Gelesenes anwenden:
1) Beantworte die folgenden Fragen zum Textauszug:
(a) In welches Land fürchtet der Beschwerdeführer zurückgeschoben oder abgeschoben zu werden?
(b) In welchem Paragraphen des AVG ist der Grundsatz der Unbeschränktheit der Beweismittel verankert?
(c) Von welchem Datum ist das zitierte hg. Erkenntnis mit der Zl. 98/21/0123?
2) Gib den Abschnitt des Textauszugs beginnend mit „Der Beschwerdeführer hält“ und weiter bis einschließlich „Tode zu kommen.“ wieder. Aktualisiere ihn dabei, indem du „Monaten“ durch „Wochen“ ersetzt.

Der Textauszug:
Der Beschwerdeführer hält den angefochtenen Bescheid deswegen für rechtswidrig, weil die Situation in Jugoslawien derart sei, dass Angehörige Jugoslawiens ethnisch albanischer Abstammung nahezu Freiwild seien. In den letzten Monaten habe sich die Situation derart dramatisch verschlechtert, dass er tatsächlich Gefahr laufe, für den Fall seiner Zurückschiebung oder Abschiebung nach Jugoslawien zu Tode zu kommen.

Es ist Rechtsprechung des Verwaltungsgerichtshofes zu § 36 Abs. 2 des Fremdengesetzes aus 1992, dass es der zur Entscheidung über einen Abschiebungsaufschub zuständigen Behörde aufgrund des im § 46 AVG verankerten Grundsatzes der Unbeschränktheit der Beweismittel nicht verwehrt ist, die Ergebnisse eines denselben Fremden betreffenden Asylverfahrens zu berücksichtigen. Eine derartige Verwertung der Ergebnisse des Asylverfahrens entbinde die Behörde aber nicht von ihrer Verpflichtung, im Fall der Abweisung eines Antrages gemäß § 36 Abs. 2 FrG zu begründen, aus welchen Erwägungen in Bezug auf den Antragsteller die in § 37 Abs. 1 und 2 Fremdengesetz aus 1992 (nunmehr § 57 Abs. 1 und 2 FrG) genannten Gefahren nicht vorliegen. Sie sei vielmehr gehalten, in der Begründung ihres Bescheides in eindeutiger, einer nachprüfenden Kontrolle zugänglichen Weise aufzuzeigen, von welcher konkreten Sachverhaltsannahme sie bei ihrem Bescheid ausgegangen ist und worauf sich die getroffenen Tatsachenfeststellungen im Einzelnen stützen. Dieser Rechtspflicht nicht entsprechende Bescheidbegründungen würden nicht nur dem Sinn und Zweck der §§ 58 und 60 AVG nicht gerecht, sondern hinderten im Falle seiner Anrufung auch den Verwaltungsgerichtshof, seiner Rechtskontrollaufgabe, wie sie in § 41 Abs. 1 VwGG zum Ausdruck kommt, insoweit zu entsprechen, als nicht oder unzureichend begründete Bescheide inhaltlich auch keine Überprüfung "aufgrund des von der belangten Behörde angenommenen Sachverhaltes" zulassen. (Vgl. zum Ganzen das hg. Erkenntnis vom 24. April 1998, Zl. 98/21/0123.) Diese Aussage trifft auch auf das Rechtsinstitut des Abschiebungsaufschubes gemäß § 56 Abs. 2 FrG zu.

Datensätze:
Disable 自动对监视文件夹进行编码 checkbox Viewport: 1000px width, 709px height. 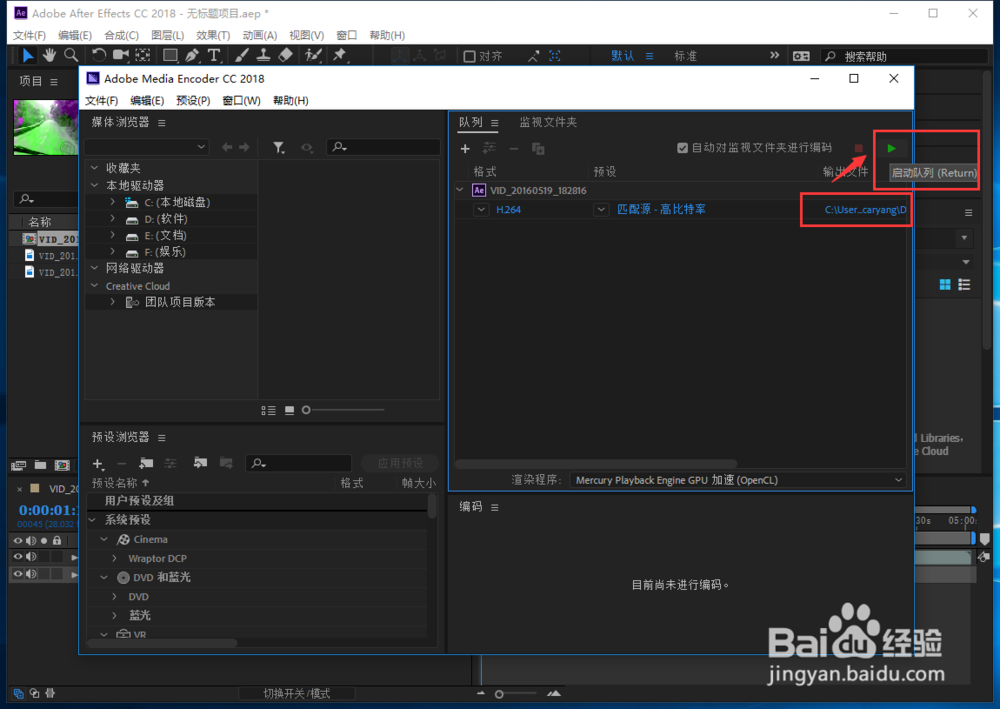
==
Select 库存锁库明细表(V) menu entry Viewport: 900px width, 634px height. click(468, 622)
...
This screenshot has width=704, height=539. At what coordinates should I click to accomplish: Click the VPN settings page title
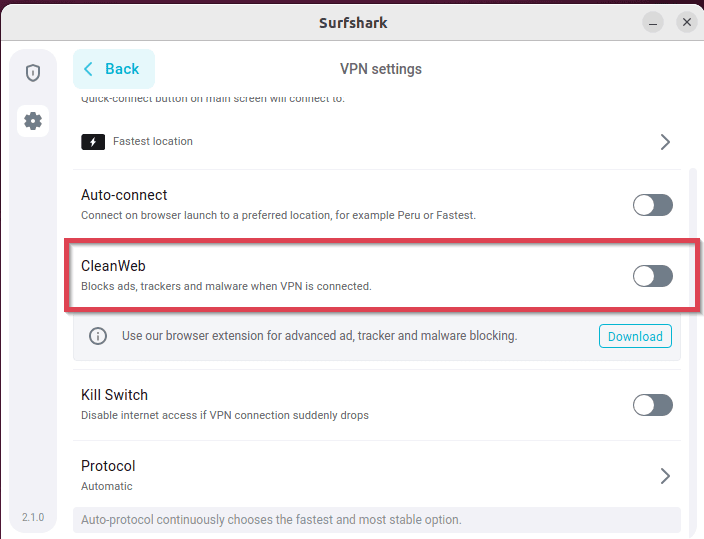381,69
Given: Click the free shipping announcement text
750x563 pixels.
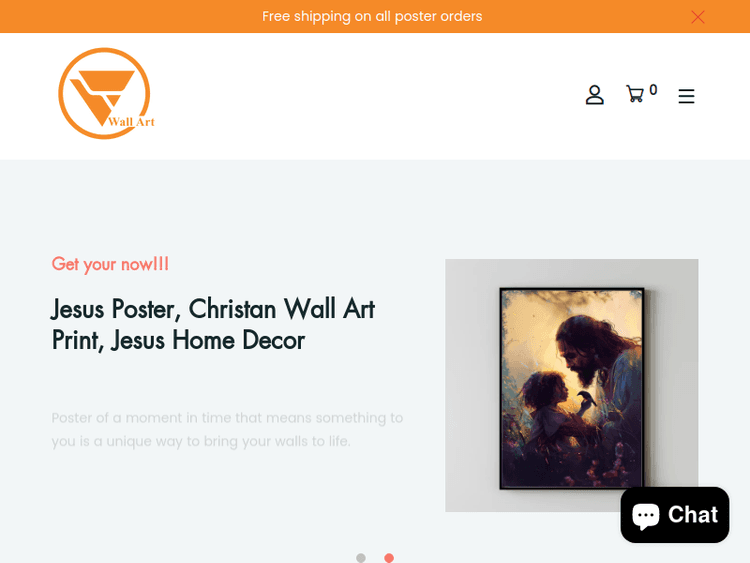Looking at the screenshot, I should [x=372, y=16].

Antworten je Aufgabe:
1)
(a) Nach Jugoslawien.
(b) In § 46 AVG.
(c) Vom 24. April 1998.

2)
Der Beschwerdeführer hält den angefochtenen Bescheid deswegen für rechtswidrig, weil die Situation in Jugoslawien derart sei, dass Angehörige Jugoslawiens ethnisch albanischer Abstammung nahezu Freiwild seien. In den letzten Wochen habe sich die Situation derart dramatisch verschlechtert, dass er tatsächlich Gefahr laufe, für den Fall seiner Zurückschiebung oder Abschiebung nach Jugoslawien zu Tode zu kommen.